● **EXERCISE**: Pictures excluded, return the lines below from the first through the line holding "August 2025 (70, 1830)".

● **LISTED ENTRIES**:
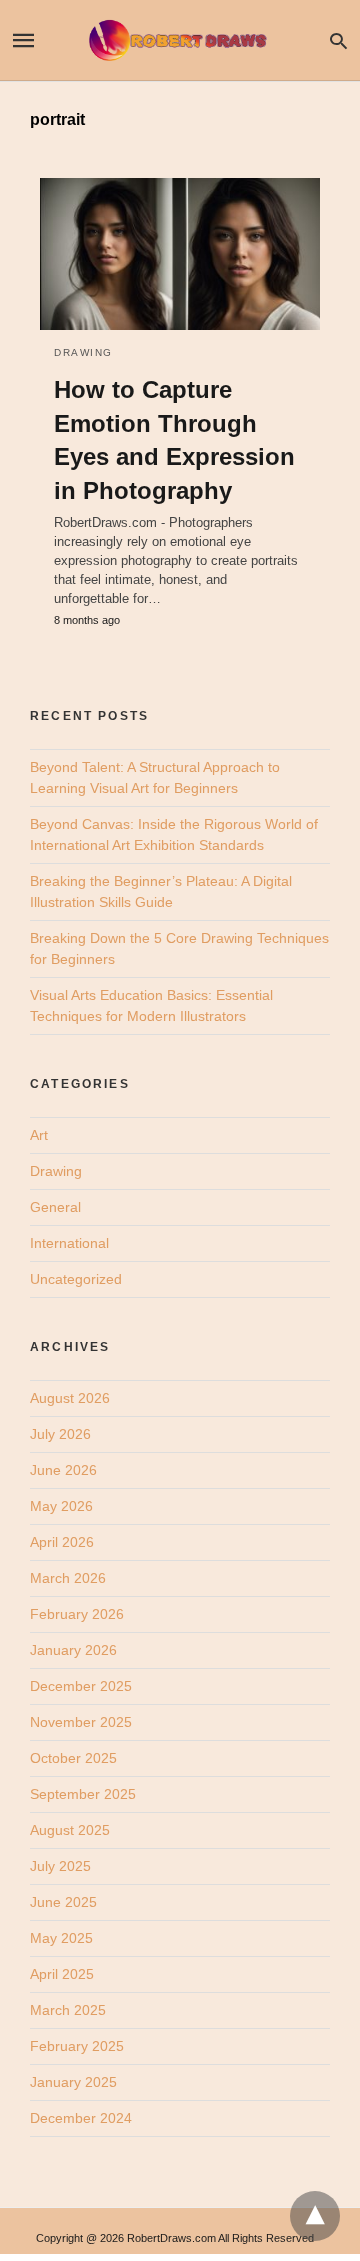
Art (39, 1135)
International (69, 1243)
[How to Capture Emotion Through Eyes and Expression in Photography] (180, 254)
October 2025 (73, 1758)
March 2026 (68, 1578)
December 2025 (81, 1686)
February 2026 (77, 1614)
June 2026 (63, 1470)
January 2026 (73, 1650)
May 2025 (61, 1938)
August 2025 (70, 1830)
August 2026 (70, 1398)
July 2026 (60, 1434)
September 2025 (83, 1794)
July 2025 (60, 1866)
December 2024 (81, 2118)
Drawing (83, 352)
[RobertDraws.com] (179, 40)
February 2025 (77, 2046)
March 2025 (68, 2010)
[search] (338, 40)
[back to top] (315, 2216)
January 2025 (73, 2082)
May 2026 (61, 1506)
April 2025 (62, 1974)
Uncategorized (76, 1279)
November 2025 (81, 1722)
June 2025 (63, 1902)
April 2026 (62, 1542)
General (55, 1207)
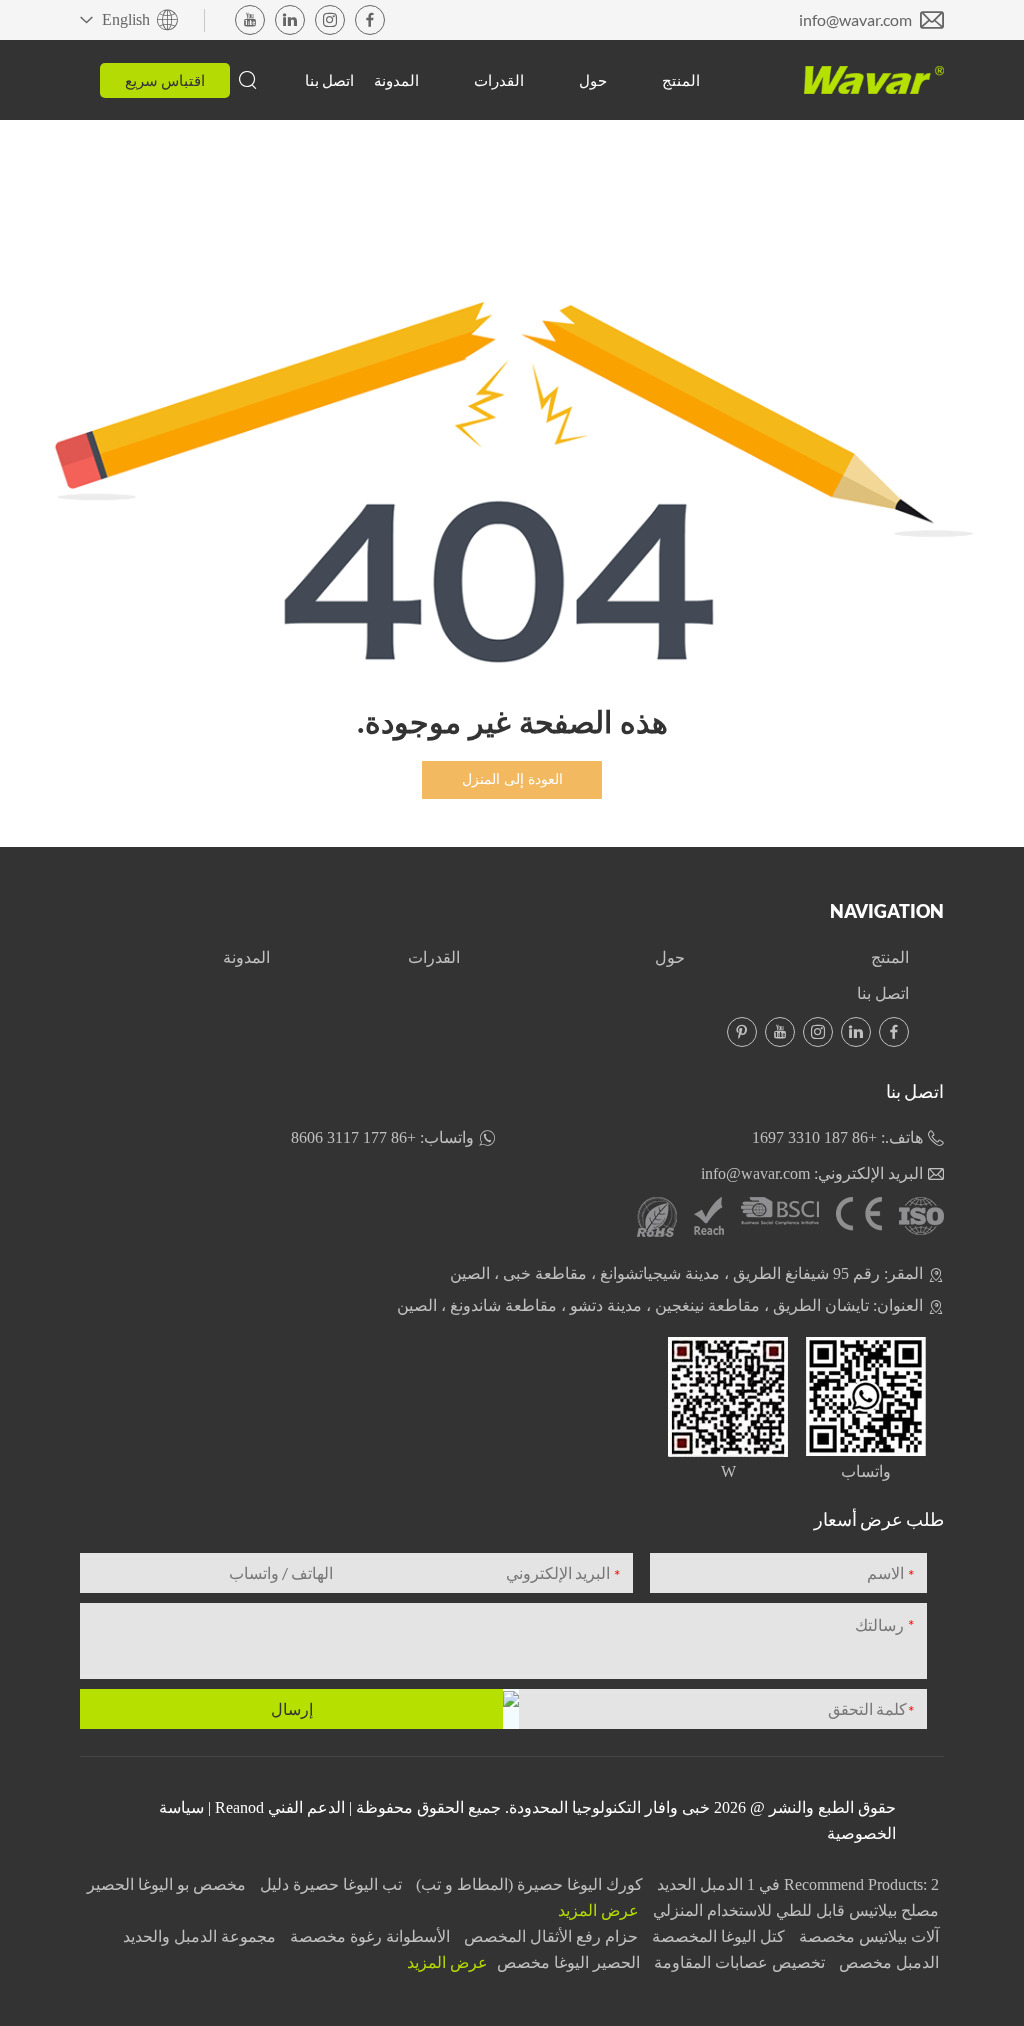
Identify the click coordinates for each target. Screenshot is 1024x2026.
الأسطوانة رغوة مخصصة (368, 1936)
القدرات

● **RESULT OF THIS TASK**:
Art (39, 1135)
International (69, 1243)
[How to Capture Emotion Through Eyes and Expression in Photography] (180, 254)
October 2025 (73, 1758)
March 2026 (68, 1578)
December 2025 (81, 1686)
February 2026 (77, 1614)
June 2026 (63, 1470)
January 2026 (73, 1650)
May 2025 (61, 1938)
August 2025 (70, 1830)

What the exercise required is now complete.